Editorial
Es preciso que el cine esté en relación, política y estéticamente, con el mundo vivido, y no al revés. Esta necesidad fue evidente en el cine de la vanguardia soviética que se recortaba sobre el fondo de un Estado revolucionario y confiaba en la técnica cinematográfica para dirigirse a las masas, a diferencia del cine nazi que, si bien se dirigía a ellas, lo hacía sin promesa posible, porque el nazismo estetizó la política y, como se sabe, pretendió clausurar la Historia. A mediados de siglo, luego del surgimiento de los cines modernos, y en una compleja relación con ellos, se gesta una nueva necesidad de la política en el cine, pero esta vez sin Estado, aunque con una nueva idea de promesa, ya que este cine era paralelo a diversos movimientos políticos contemporáneos. Pero el nuevo cine político no es homogéneo en su relación con las masas: el latinoamericano depositaba su confianza en una nueva pedagogía hacia el pueblo (Sanjinés, Solanas, Gleyzer, Littín…); el europeo y norteamericano, más centrado en cuestiones formales y estéticas, no establecía lazos directos con los grandes movimientos sociales (Straub y Huillet, Godard y Gorin, Kramer…). No obstante, en ambos, esa carencia de un Estado revolucionario (salvo en el cine cubano) hizo del cine político moderno una práctica de resistencia, un arte menor, clandestino.
¿Qué hacer con estas dos herencias? Se trata de una doble fundación cuyo olvido es denodado y notorio. El cine contemporáneo no establece continuidad alguna con ellas; y la historia del cine parece tratarlas como fenómenos datados, de una época caduca o lejana. Uno de los desafíos de la crítica reside en comprender las razones de ese olvido, e incluso considerar bajo qué nuevas formas puede refundarse la política en el cine, cuando el mundo actual está vaciado de promesas, propugna la clausura de la Historia y el fin de las ideologías. En este marco, la crítica no debe ser por completo retrospectiva; su práctica también está en el lugar desde el que ella se enuncia; por tanto, en cómo se hace cargo de su propia actualidad.
Kilómetro 111 vuelve a ese momento fundacional de la vanguardia política moderna, con ensayos en torno a autores, teorías y grupos: Jean-Marie Strub y Danièle Huillet, cuyo cine aún continúa haciendo imposible la reconciliación del presente consigo mismo; el pensamiento de Guy Debord, que hoy, más que nunca, lanza interrogaciones al extremo refinamiento del fetichismo de la mercancía que se ha convertido en espectáculo; “los años no legendarios” de Cahiers du cinéma, en los que se discute teóricamente la articulación ideológica que pone en juego la imagen, la técnica y el sujeto; el viraje hacia la ficción del cine político argentino, previamente documental, como respuesta al cambio histórico que tiene lugar hacia 1973; y por último un ensayo en relación al Berlín Alexanderplatz de Alfred Döblin y la versión televisiva de Rainer W. Fassbinder, un autor del “nuevo cine alemán” que, aunque bajo la forma del melodrama, no dejó de asumir el pasado nazi.

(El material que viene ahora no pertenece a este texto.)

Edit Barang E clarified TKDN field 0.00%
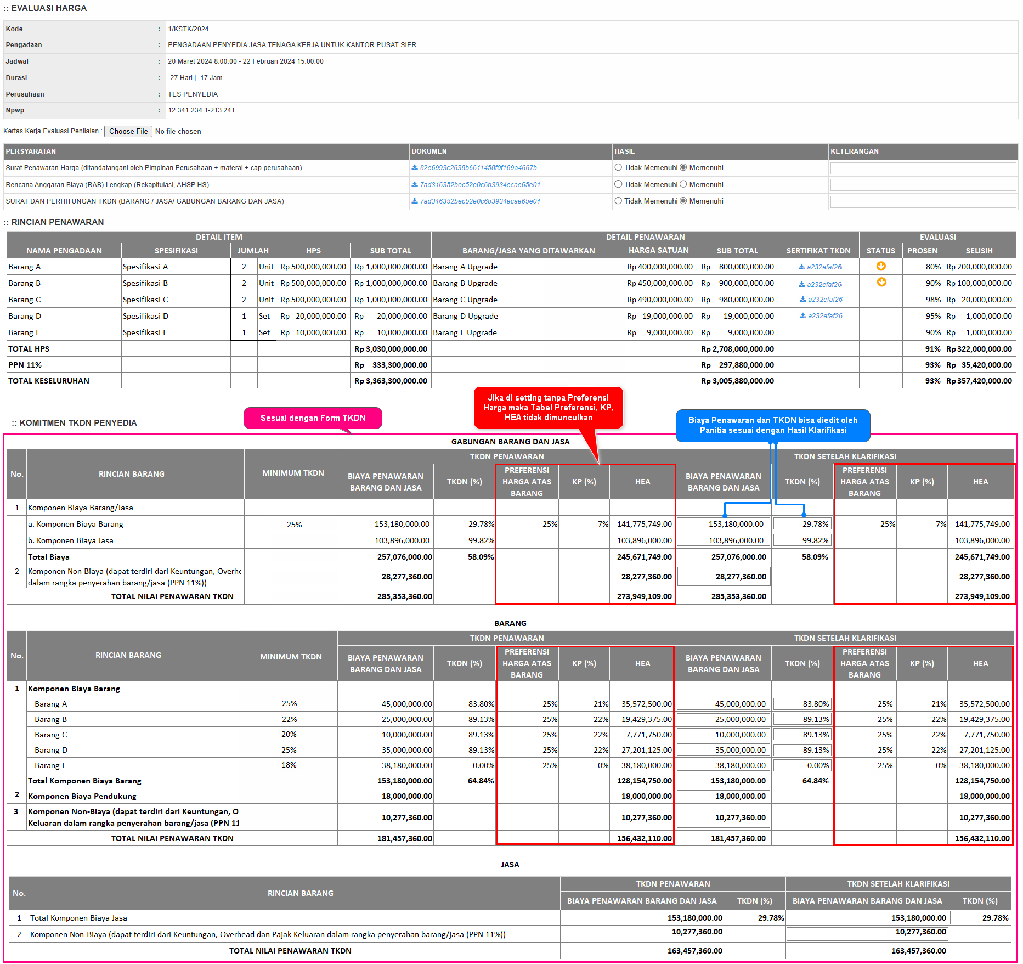This screenshot has height=964, width=1023. (x=802, y=765)
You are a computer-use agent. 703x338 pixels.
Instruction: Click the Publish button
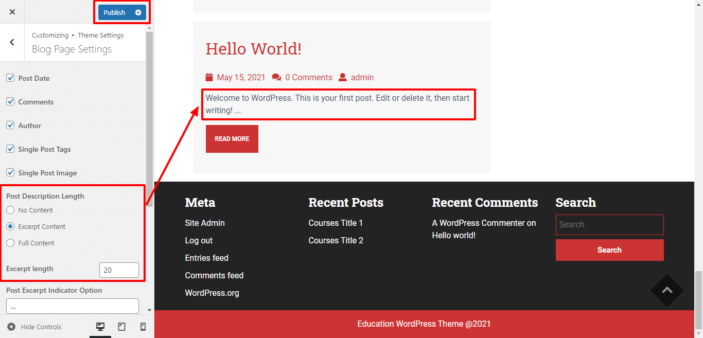click(x=114, y=12)
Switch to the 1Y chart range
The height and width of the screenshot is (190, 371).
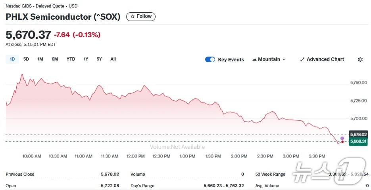point(86,59)
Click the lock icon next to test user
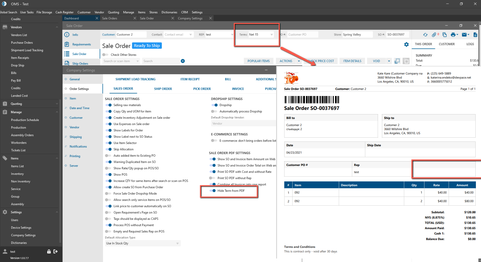Screen dimensions: 481x262 (49, 252)
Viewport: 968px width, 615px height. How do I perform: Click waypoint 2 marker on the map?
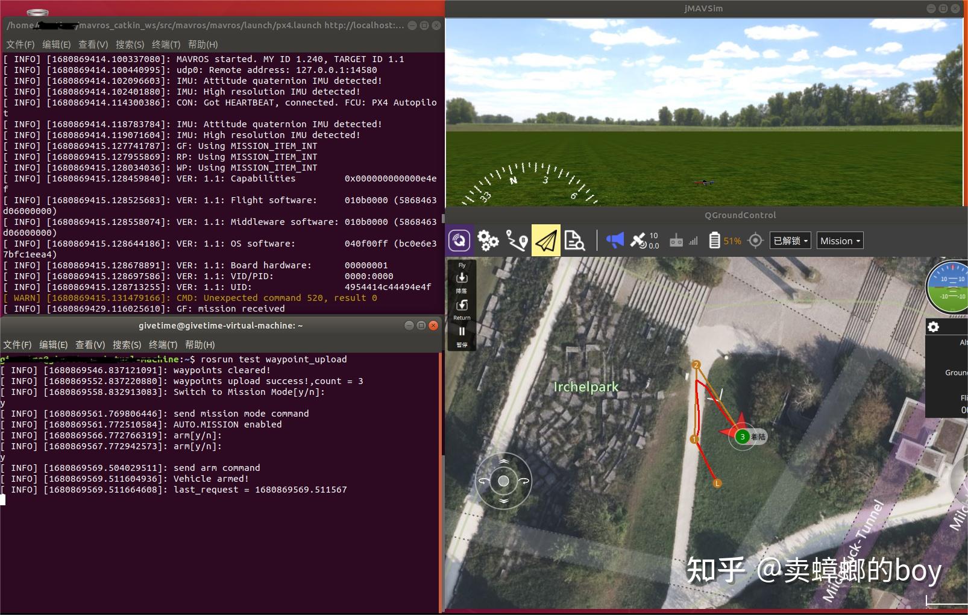point(696,365)
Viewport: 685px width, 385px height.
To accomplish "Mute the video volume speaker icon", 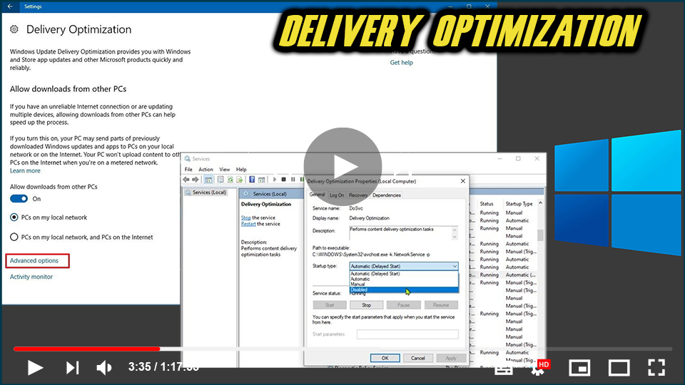I will click(104, 367).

Si en esos dos momentos fundacionales el cine abrazó la promesa contenida en la política, el tiempo sin embargo no ha demostrado otra cosa que la ineficacia misma del cine o del arte con respecto a la transformación del mundo. A pesar de ello, esa promesa persiste y sigue revelándose necesaria en espera de los acontecimientos venideros.